Reproduce the lines below with every instance of "screenshot" replaced by "image", keeping all other text unchanged. Omit the pictures from your answer.

* begin Raw records *

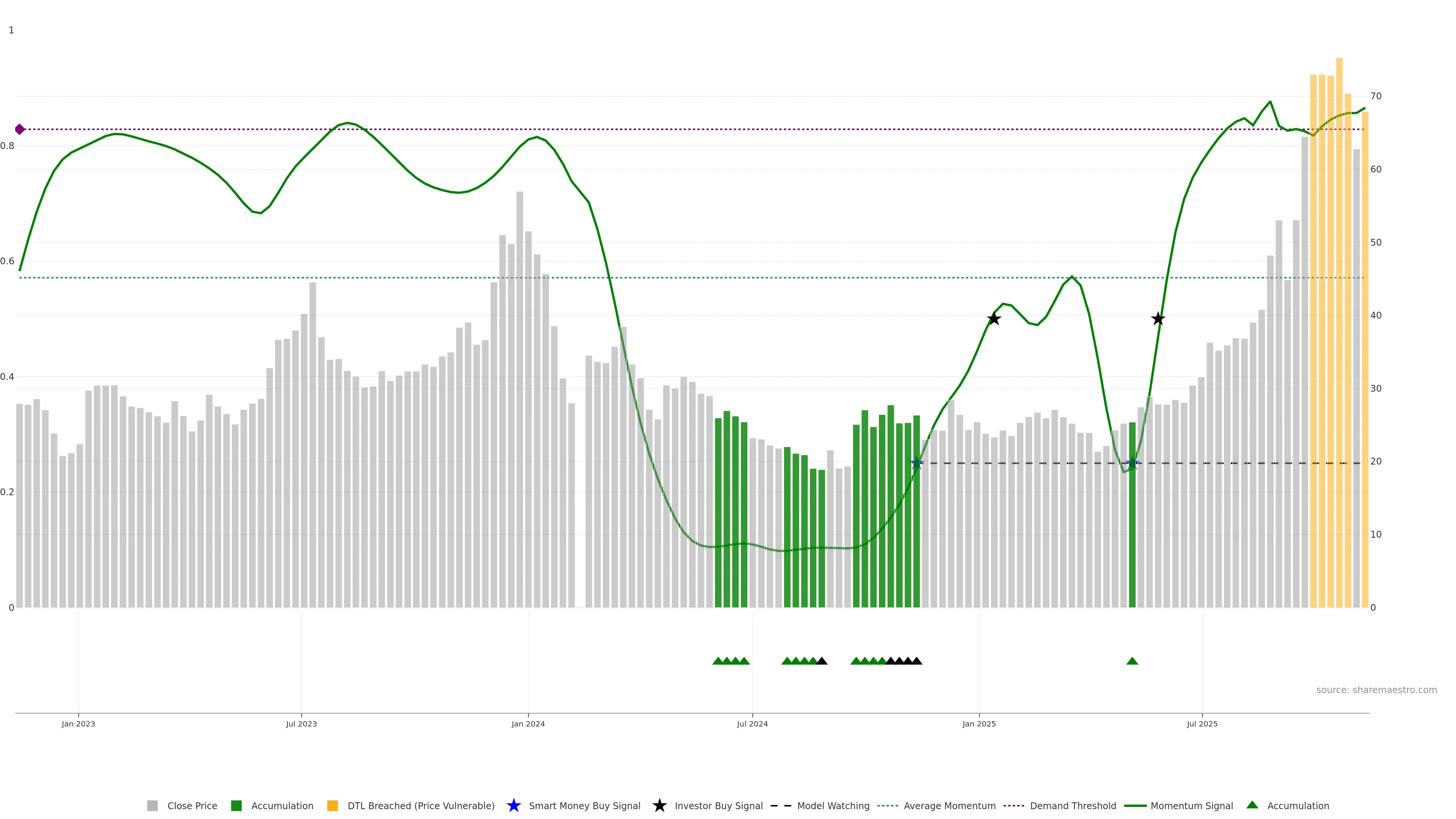1456x819 pixels.
Task: Click the green Accumulation triangle legend icon
Action: [x=1252, y=805]
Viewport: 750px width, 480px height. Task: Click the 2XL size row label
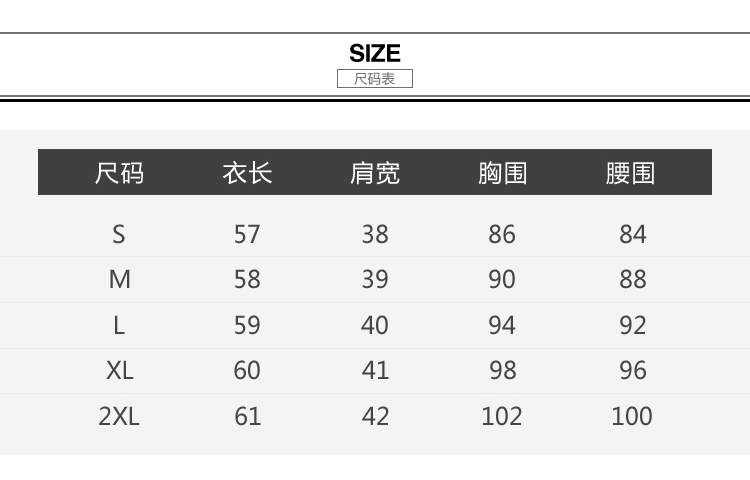coord(119,416)
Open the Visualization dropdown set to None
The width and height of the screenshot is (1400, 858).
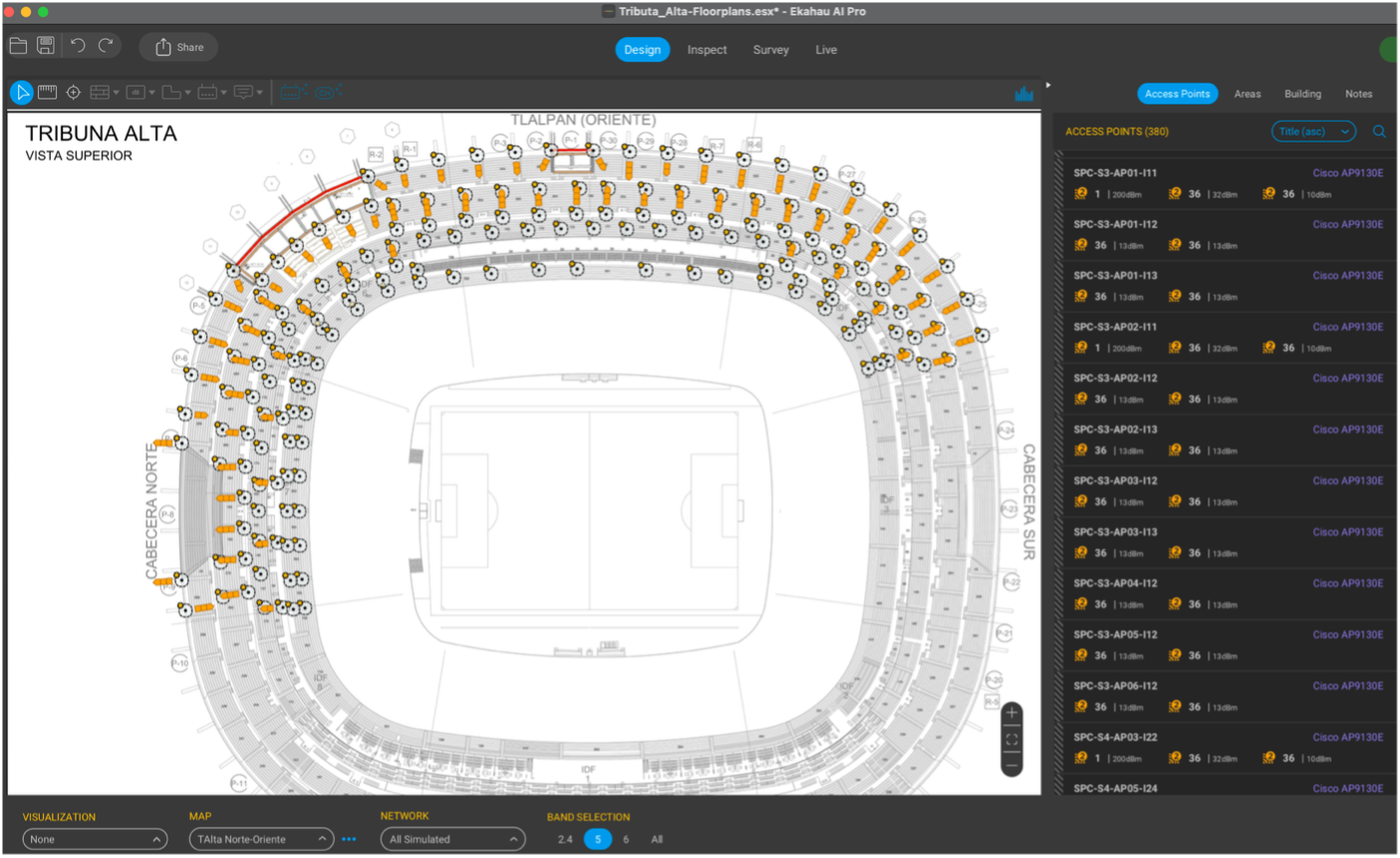pyautogui.click(x=95, y=840)
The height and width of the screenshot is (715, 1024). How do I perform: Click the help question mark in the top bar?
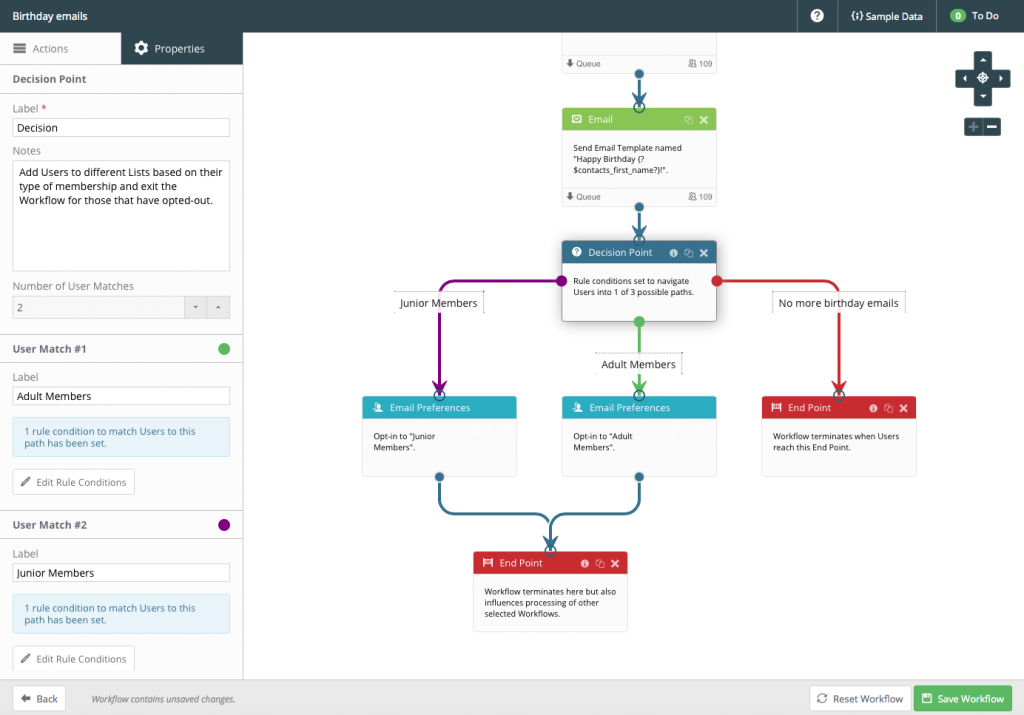pyautogui.click(x=817, y=15)
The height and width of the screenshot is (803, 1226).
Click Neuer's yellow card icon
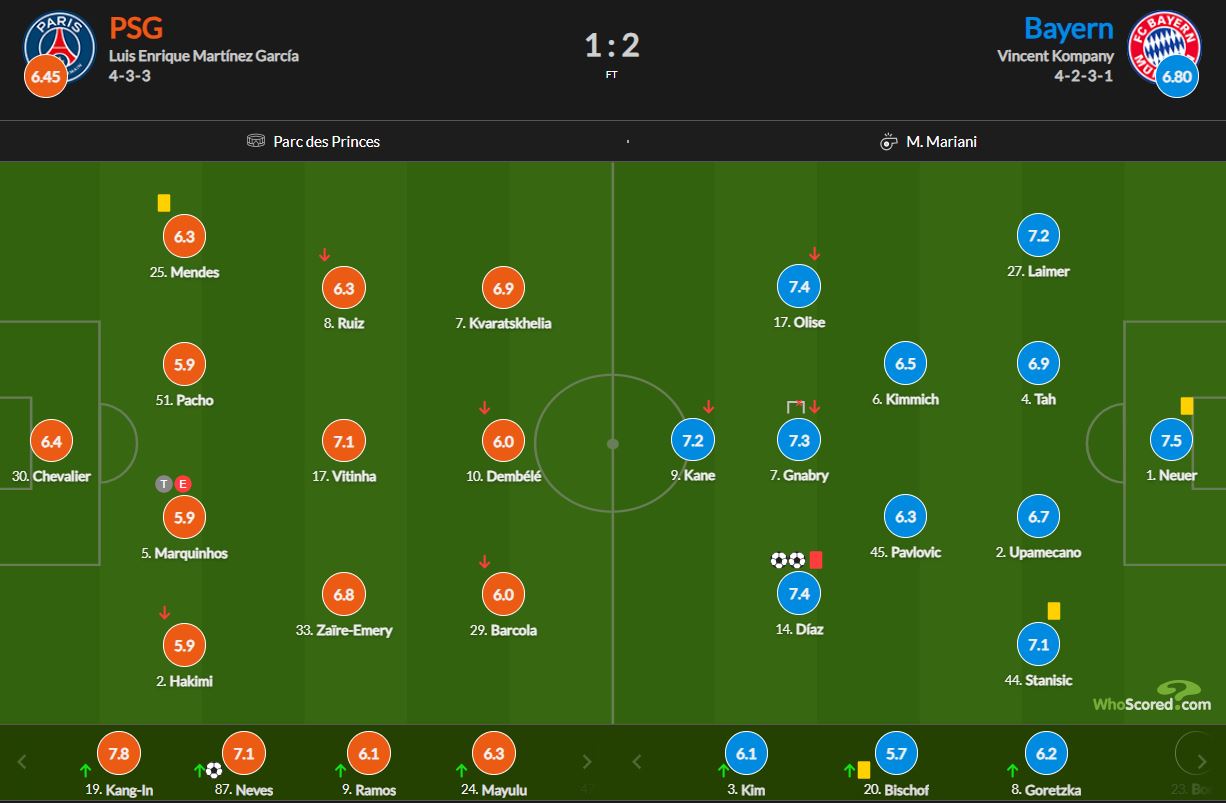(1187, 406)
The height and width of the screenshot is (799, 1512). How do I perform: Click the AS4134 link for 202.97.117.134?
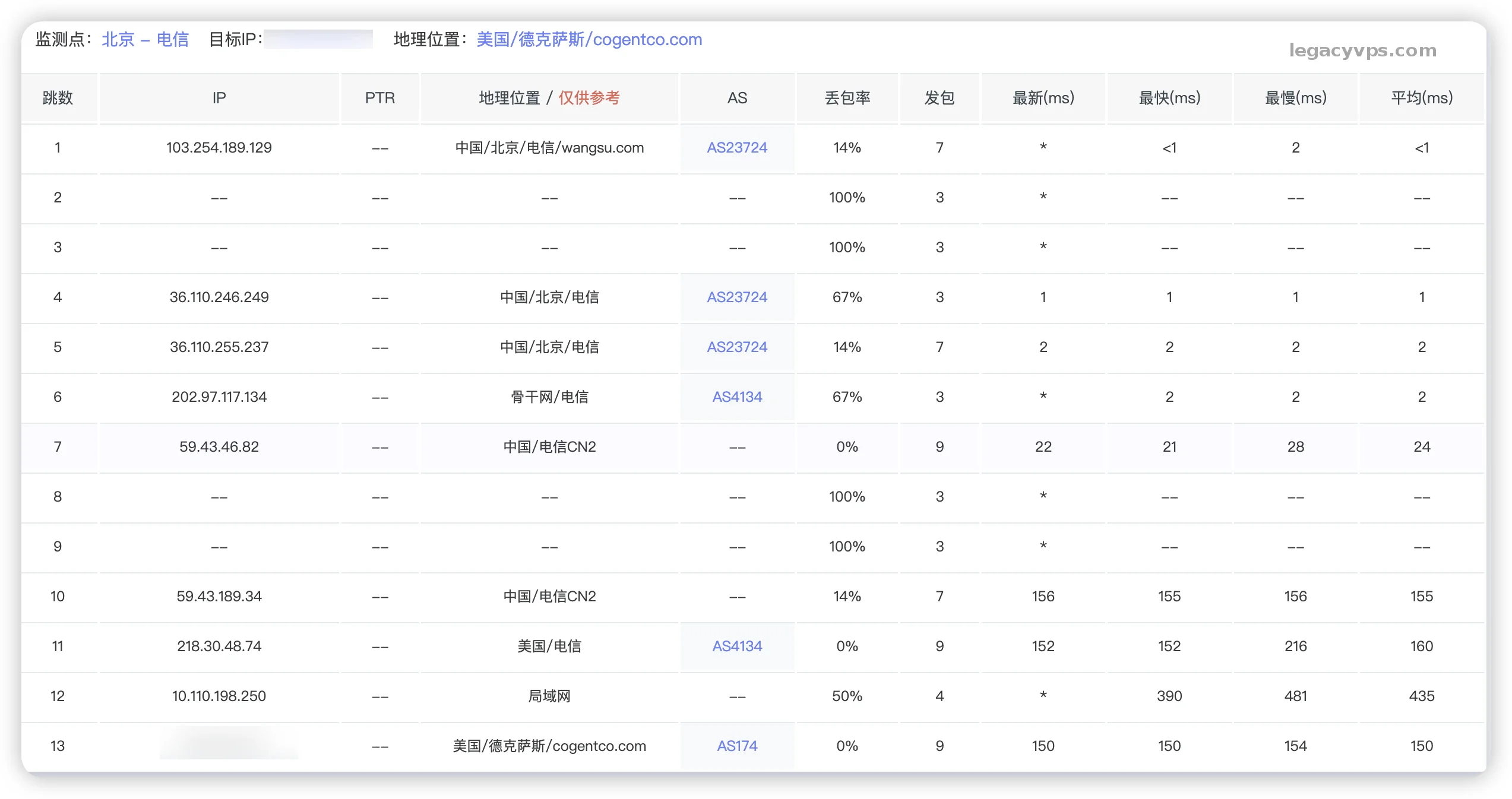pos(736,397)
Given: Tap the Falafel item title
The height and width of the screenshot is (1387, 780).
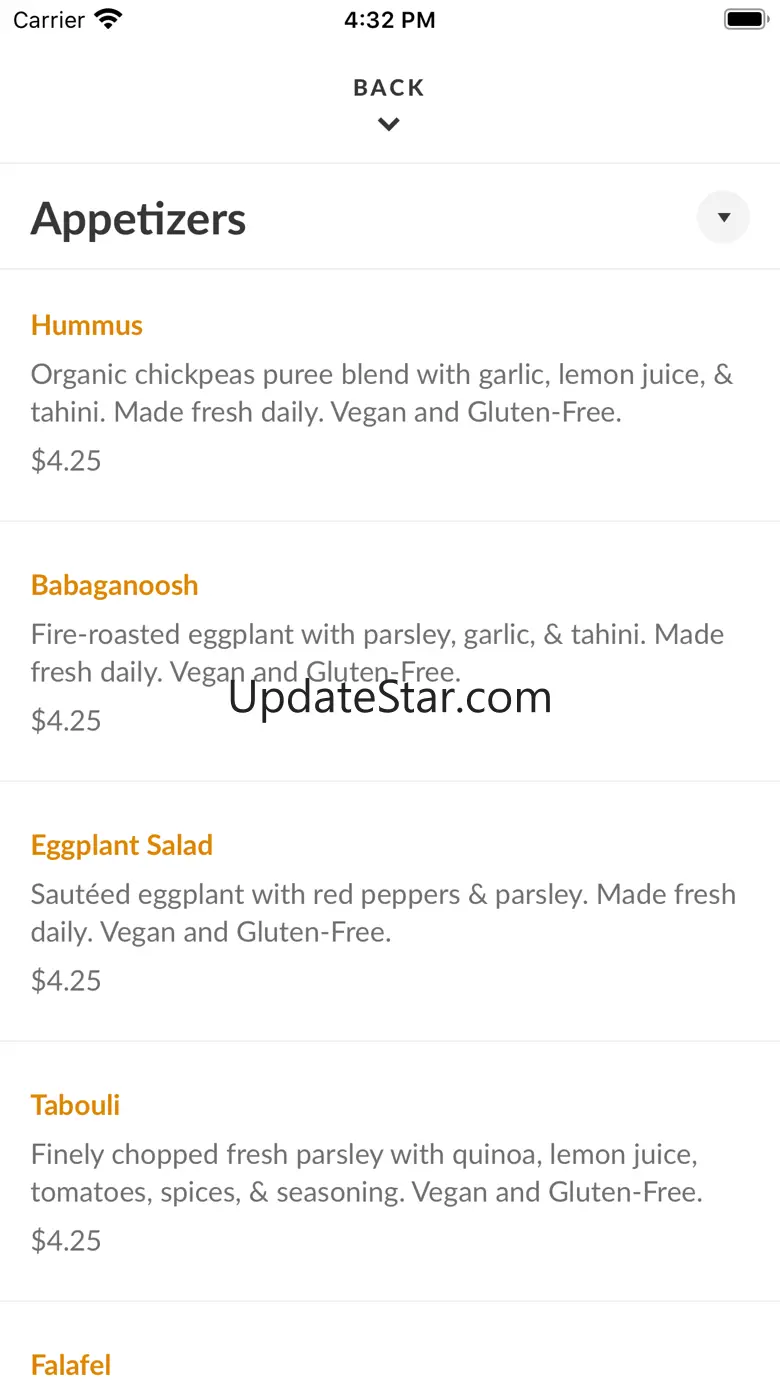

* end Raw records *

> **Result of this task**:
1456x819 pixels.
Task: Click the green Accumulation triangle legend icon
Action: [x=1252, y=805]
Viewport: 750px width, 480px height. Task: Click the 2XL size row label
coord(119,416)
Open the Visualization dropdown set to None
The width and height of the image is (1400, 858).
pyautogui.click(x=95, y=840)
The height and width of the image is (715, 1024). How do I perform: Click the help question mark in the top bar?
pyautogui.click(x=817, y=15)
The height and width of the image is (803, 1226).
Click Neuer's yellow card icon
(1187, 406)
The height and width of the image is (799, 1512). How do I perform: Click the AS4134 link for 202.97.117.134?
pos(736,397)
Given: Tap the Falafel item title
The height and width of the image is (1387, 780).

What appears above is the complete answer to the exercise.